In this dissertation, I explore how and why pre- and post- reports of intentions may be different using insights from the Theory of Conjunctural Action. In the second chapter, using data from the NLSY79 and log-linear models, I show that there are considerable inconsistencies between prospective and retrospective reports of fertility intentions. Specifically, nearly 6% of births (346 out of 6022) are retrospectively reported as unwanted at the time of conception by women who prospectively reported they wanted more children one or two years prior to the birth. Similarly, over 400 births are retrospectively reported as wanted by women who intended to have no more births one or two years prior (i.e., in the prior survey wave). The innovation here is to see this inconsistency, not as an error in reporting, but as different construals of a seemingly similar question. In other words, women may not be consciously intending births and then enacting these intentions; rather women may have different schemas (or meanings) of prospective and retrospective measures of fertility intentions.
The next chapter uses this same data to test if women use different schemas to guide their reporting of prospective and retrospective fertility intentions.
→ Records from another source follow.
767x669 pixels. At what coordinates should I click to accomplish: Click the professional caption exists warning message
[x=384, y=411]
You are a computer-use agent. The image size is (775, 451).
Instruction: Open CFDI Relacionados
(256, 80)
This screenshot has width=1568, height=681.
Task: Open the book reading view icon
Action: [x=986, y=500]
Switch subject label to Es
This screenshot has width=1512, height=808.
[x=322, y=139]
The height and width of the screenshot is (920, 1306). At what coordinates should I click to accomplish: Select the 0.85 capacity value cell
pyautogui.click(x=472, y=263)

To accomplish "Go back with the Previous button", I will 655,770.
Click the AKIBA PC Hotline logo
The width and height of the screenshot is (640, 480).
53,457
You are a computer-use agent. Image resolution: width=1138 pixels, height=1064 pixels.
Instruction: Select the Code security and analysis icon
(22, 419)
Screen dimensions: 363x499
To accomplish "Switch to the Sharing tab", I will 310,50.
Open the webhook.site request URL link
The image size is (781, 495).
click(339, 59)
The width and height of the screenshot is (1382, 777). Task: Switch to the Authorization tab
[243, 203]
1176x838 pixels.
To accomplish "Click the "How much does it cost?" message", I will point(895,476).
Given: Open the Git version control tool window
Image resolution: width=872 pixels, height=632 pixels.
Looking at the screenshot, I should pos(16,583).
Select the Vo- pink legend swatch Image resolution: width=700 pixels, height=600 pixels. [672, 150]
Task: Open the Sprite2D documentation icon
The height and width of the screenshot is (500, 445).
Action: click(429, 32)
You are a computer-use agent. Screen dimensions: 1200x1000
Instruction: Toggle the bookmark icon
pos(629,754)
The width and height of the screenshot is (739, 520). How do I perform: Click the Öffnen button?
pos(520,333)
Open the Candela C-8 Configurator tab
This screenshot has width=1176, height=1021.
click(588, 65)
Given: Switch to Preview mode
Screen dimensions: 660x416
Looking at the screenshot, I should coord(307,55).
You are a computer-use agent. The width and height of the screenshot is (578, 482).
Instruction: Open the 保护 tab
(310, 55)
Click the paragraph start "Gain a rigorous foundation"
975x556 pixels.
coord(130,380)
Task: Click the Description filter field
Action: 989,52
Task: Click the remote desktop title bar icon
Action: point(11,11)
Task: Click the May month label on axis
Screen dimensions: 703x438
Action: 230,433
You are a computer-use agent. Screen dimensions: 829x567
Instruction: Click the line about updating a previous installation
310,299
Again, using insights from the Theory of Conjunctural Action, I expect that different schemas (represented by different sets of variables) predict prospective and retrospective wantedness differentially. I show that retrospective reports of wantedness are guided more by age, marital status, education, job satisfaction, and educational enrollment at birth, while prospective wantedness was guided more by number of children desired and how many children they currently have. I show four logistic models predicting wanted verses unwanted births. I then compared the model fit of logistic models predicting prospective wanted verses unwanted births using the hypothesized prospective and retrospective schema variables and I did the same for the models of retrospective wantedness. I find that when women report retrospective wantedness, they are guided more by the hypothesized variables.
Finally, in the last empirical paper, because schemas are difficult to measure, I build a methodology, Network Text Analysis, to measure schemas and to understand the schemas surrounding marriage and fertility for low-income Blacks who have not yet had children. I use interview data from the Becoming Parents and Partners Study (BPP), a sample of young, unmarried, childless adults with low incomes. I use these data to explore schemas of childbearing and marriage. Contrary to previous findings that low-income parents do not link marriage and fertility and have different requirements for marriage and fertility, I find that marriage and childbearing are indeed linked and have similar requirements for low-income Blacks prior to childbearing. Low income Blacks hold quite traditional views about the role of marriage and its sequencing vis-à-vis fertility. I argue that the material constraints to marital childbearing may lead to non-marital births and thus respondents sever schemas connecting marriage and childbearing and adopt other schemas of childbearing to provide ad hoc justifications for their behavior.